The recent resolution by the California State University (CSU) and California Faculty Association (CFA) to include Caste as a protected social category in their Collective Bargaining Agreement (CBA) is historically significant in US higher education, especially considering the CSU is the largest public university system in the country. Many universities have also adopted this position, including Brandeis University, UC Davis, Harvard University, Colby College, Colorado College, among others, who are part of the movement towards ending caste-based discrimination.  This is a constructive and restorative way forward in addressing Caste in US higher education.

Article 16 of the CBA “prohibits discrimination on the basis of age, ancestry, caste, color, disability, ethnicity, gender, gender expression, gender identity, genetic information, marital status, medical condition, military status, nationality, race, religion, religious creed, sex, sexual orientation, sex stereotype, and veteran status.” This resolution is part of a larger struggle to eliminate Caste-based discrimination in the university workplace and educational spaces. It is an intersectional issue where worker rights converge with caste equity and justice for oppressed castes, who continue to face marginalization and discrimination in higher education and beyond. Anti-Caste activists alert us to this fact: “2/3's of Dalits surveyed reported being treated unfairly in their workplace. And a university is both a site of education and also a site of employment and that's why including the caste discriminations in the (CFA) CBA is so important.” (Panel on Caste, CFA Equity Conference 2022). Recent lawsuits against big tech corporations also highlights the precarity of Dalit and other Caste-oppressed workers who face constant discrimination and harassment. This highlights the fact casteism is pervasive in the United States and globally.

University administrators will also have to be sensitized on these issues as it relates to Caste-discriminatory practices in the workplace. This could be in the form of educational workshops on Caste for administration involved in student services, especially for International students.  Another avenue for education and awareness is to engage campus cultural affinity groups (students and staff) on Caste related issues. 

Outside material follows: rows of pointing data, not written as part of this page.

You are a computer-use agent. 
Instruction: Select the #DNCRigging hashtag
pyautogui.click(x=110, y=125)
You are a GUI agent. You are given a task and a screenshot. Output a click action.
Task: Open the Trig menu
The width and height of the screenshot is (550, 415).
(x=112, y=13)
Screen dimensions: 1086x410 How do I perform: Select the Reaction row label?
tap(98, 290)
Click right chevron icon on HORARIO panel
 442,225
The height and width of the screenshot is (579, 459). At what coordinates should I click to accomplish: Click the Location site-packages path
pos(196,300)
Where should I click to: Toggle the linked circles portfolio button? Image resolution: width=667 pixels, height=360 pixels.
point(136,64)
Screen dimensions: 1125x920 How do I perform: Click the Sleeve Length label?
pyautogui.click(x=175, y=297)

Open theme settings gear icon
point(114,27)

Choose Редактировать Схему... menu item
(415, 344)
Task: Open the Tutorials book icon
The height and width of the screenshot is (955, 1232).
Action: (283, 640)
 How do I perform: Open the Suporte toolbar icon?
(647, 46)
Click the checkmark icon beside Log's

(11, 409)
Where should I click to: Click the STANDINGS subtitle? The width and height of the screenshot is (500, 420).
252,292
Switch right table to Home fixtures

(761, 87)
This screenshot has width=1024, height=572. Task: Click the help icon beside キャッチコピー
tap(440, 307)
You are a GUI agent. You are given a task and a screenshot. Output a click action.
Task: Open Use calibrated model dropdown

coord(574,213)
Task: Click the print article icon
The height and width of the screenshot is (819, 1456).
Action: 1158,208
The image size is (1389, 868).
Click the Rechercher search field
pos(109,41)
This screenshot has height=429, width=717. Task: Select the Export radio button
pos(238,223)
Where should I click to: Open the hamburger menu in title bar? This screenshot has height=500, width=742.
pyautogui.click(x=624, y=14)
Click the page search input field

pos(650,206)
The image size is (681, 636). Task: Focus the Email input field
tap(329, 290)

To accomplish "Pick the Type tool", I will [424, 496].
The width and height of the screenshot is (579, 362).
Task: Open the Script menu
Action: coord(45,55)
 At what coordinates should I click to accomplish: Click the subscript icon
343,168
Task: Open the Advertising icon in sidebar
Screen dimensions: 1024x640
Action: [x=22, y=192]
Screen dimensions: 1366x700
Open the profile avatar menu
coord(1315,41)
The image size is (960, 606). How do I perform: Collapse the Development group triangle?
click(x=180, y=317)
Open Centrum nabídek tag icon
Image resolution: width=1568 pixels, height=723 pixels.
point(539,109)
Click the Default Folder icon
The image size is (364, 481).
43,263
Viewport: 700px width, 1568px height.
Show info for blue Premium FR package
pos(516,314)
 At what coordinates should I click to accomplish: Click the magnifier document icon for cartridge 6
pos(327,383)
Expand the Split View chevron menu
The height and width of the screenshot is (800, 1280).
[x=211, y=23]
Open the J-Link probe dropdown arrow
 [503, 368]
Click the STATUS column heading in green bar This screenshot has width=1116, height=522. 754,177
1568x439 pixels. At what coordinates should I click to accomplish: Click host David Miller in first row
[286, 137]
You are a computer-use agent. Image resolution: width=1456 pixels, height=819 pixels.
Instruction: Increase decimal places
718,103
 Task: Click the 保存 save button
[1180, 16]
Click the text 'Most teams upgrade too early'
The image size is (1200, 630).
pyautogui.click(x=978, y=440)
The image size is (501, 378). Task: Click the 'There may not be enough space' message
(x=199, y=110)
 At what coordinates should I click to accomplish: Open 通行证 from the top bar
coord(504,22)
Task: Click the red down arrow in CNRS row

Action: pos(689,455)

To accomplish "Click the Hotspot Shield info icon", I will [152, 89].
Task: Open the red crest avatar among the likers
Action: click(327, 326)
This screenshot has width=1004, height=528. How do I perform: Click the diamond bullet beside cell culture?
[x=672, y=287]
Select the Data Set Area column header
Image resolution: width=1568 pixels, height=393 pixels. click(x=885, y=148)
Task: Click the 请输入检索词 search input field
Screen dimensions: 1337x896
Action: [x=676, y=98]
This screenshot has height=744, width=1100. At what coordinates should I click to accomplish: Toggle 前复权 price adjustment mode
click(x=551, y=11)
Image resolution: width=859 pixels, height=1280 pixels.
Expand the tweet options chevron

Caste discrimination exists in the United States. There continues to be some pushback from faculty within the CSU and Hindu advocacy groups who deny Caste is a problem—something to be relegated to the colonial past and which unfairly targets people of South Asian origin in the US. However, their rationale can also be attributed to the model minority myth and the cultural preservation of Caste.  Given these recent shifts, it is imperative to raise critical awareness, sensitization and competency about Caste in our academic discourse and institute effective policies to address Caste-based prejudices and discrimination. While there are some overlapping concerns when comparing Caste with other disadvantaged social categories (race, ethnicity, class and gender), it is important not to conflate these distinctive social categories in any anti-caste, anti-racist, and anti-sexist work moving forward. 

A Way Forward

Anti-caste work is far from over. With an increasing South Asian presence on our campuses, there is an immediate need for more research and data on Caste-based discrimination. Caste must be integrated in our pedagogies and activism for social change. For example, in my courses on philosophy and ethics, students engage Dalit perspectives such as B.R. Ambedkhar in conversation with W.E.B DuBois. Students are able to draw upon these sources to understand the roots of oppression across cultures and histories and make connections to present-day struggles against Caste apartheid and white supremacy. There are many creative and constructive ways to weave Caste into the existing curriculum across disciplines, including at the institutional and policy level. 

 To begin this journey, we are called to be in solidarity with the individuals and organizations demanding recognition and social change, such as Dalit student activists, Equality Labs, CFA (Asian Pacific Islander Desi Caucus & Council for Racial & Social Justice), the Coalition for Asian Justice-Monterey (CAJ), among many other progressive organizations and movements actively involved in the collective struggle for racial and social justice in the CSU and beyond. These community partnerships and engagement will move us closer towards being a truly authentic, inclusive, and just university community.